It's hard to imagine cases where using NEON for 64-bit operations is beneficial - the extra moves to and from NEON registers are expensive on many cores, and NEON operations have higher latencies than equivalent integer instructions.

Note I tried setting SLOW_UNALIGNED_ACCESS to false in addition to your patch. This emits the rev instruction as expected, and size goes down to ~4400 instructions with -mthumb -march=armv7 -mfloat-abi=soft -Os. With -O2 -mthumb -mfpu=vfp the reduction is even more dramatic from around 7300 instructions to just 5000...

With my latest patch I bootstrapped a configuration with
--with-arch=armv7-a --with-tune=cortex-a9 --with-fpu=vfpv3-d16 --with-float=hard

I noticed a single regression in gcc.target/arm/pr53447-*.c

That is caused by disabling the adddi3 expansion.

void t0p(long long * p)
{
  *p += 0x100000001;
}

used to get compiled to this at -O2:

	ldrd	r2, [r0]
	adds	r2, r2, #1
	adc	r3, r3, #1
	strd	r2, [r0]
	bx	lr

but without the adddi3 pattern I have at -O2:

	ldr	r3, [r0]
	ldr	r1, [r0, #4]
	cmn	r3, #1
	add	r3, r3, #1
	movcc	r2, #0
	movcs	r2, #1
	add	r1, r1, #1
	str	r3, [r0]
	add	r3, r2, r1
	str	r3, [r0, #4]
	bx	lr

Note that also the ldrd instructions are not there.

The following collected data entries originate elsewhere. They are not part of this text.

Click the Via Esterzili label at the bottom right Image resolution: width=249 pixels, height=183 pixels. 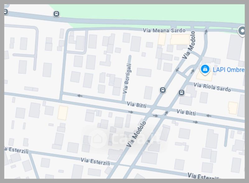[x=203, y=176]
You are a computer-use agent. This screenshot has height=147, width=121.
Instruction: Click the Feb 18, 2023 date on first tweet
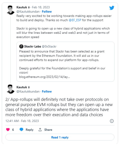(x=41, y=7)
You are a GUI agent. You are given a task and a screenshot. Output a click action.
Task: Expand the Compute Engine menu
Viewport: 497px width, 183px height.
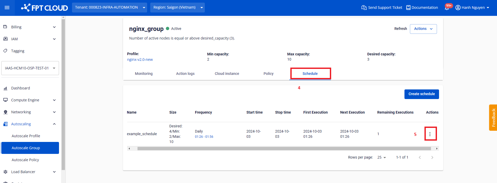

Unfortunaltely also the other di3 pattern make the ldrd go away:

void t0p(long long * p)
{
  *p |= 0x100000001;
}

was with iordi3 like this:

	ldrd	r2, [r0]
	orr	r2, r2, #1
	orr	r3, r3, #1
	strd	r2, [r0]
	bx	lr

and without iordi3:

	ldm	r0, {r2, r3}
	orr	r2, r2, #1
	orr	r3, r3, #1
	stm	r0, {r2, r3}
	bx	lr

but 

void t0p(long long * p)
{
  p[1] |= 0x100000001;
}


gets two loads instead:

	ldr	r2, [r0, #8]
	ldr	r3, [r0, #12]
	orr	r2, r2, #1
	orr	r3, r3, #1
	str	r2, [r0, #8]
	str	r3, [r0, #12]
	bx	lr

however:

void t0p(long long * p)
{
  p[1] <<= 11;
}

gets compiled into this:

	ldr	r3, [r0, #12]
	ldr	r2, [r0, #8]
	lsl	r3, r3, #11
	lsl	r1, r2, #11
	orr	r3, r3, r2, lsr #21
	str	r1, [r0, #8]
	str	r3, [r0, #12]
	bx	lr


already before my patch.

I think this is the effect on the ldrd that you already mentioned,
and it gets worse when the expansion breaks the di registers up
into two si registers.

(In reply to Bernd Edlinger from comment #28)
> With my latest patch I bootstrapped a configuration with
> --with-arch=armv7-a --with-tune=cortex-a9 --with-fpu=vfpv3-d16
> --with-float=hard
> 
> I noticed a single regression in gcc.target/arm/pr53447-*.c
> 
> That is caused by disabling the adddi3 expansion.
> 
> void t0p(long long * p)
> {
>   *p += 0x100000001;
> }
> 
> used to get compiled to this at -O2:
> 
> 	ldrd	r2, [r0]
> 	adds	r2, r2, #1
> 	adc	r3, r3, #1
> 	strd	r2, [r0]
> 	bx	lr
> 
> but without the adddi3 pattern I have at -O2:
> 
> 	ldr	r3, [r0]
> 	ldr	r1, [r0, #4]
> 	cmn	r3, #1
> 	add	r3, r3, #1
> 	movcc	r2, #0
> 	movcs	r2, #1
> 	add	r1, r1, #1
> 	str	r3, [r0]
> 	add	r3, r2, r1
> 	str	r3, [r0, #4]
> 	bx	lr

That's because your patch disables adddi3 completely, which is not correct. We want to use the existing integer sequence, just expanded earlier. Instead of your change, removing the "&& reload_completed" from the arm_adddi3 instruction means we expand before register allocation:

	ldr	r3, [r0]
	ldr	r2, [r0, #4]
	adds	r3, r3, #1
	str	r3, [r0]
	adc	r2, r2, #16
	str	r2, [r0, #4]
	bx	lr

> Note that also the ldrd instructions are not there.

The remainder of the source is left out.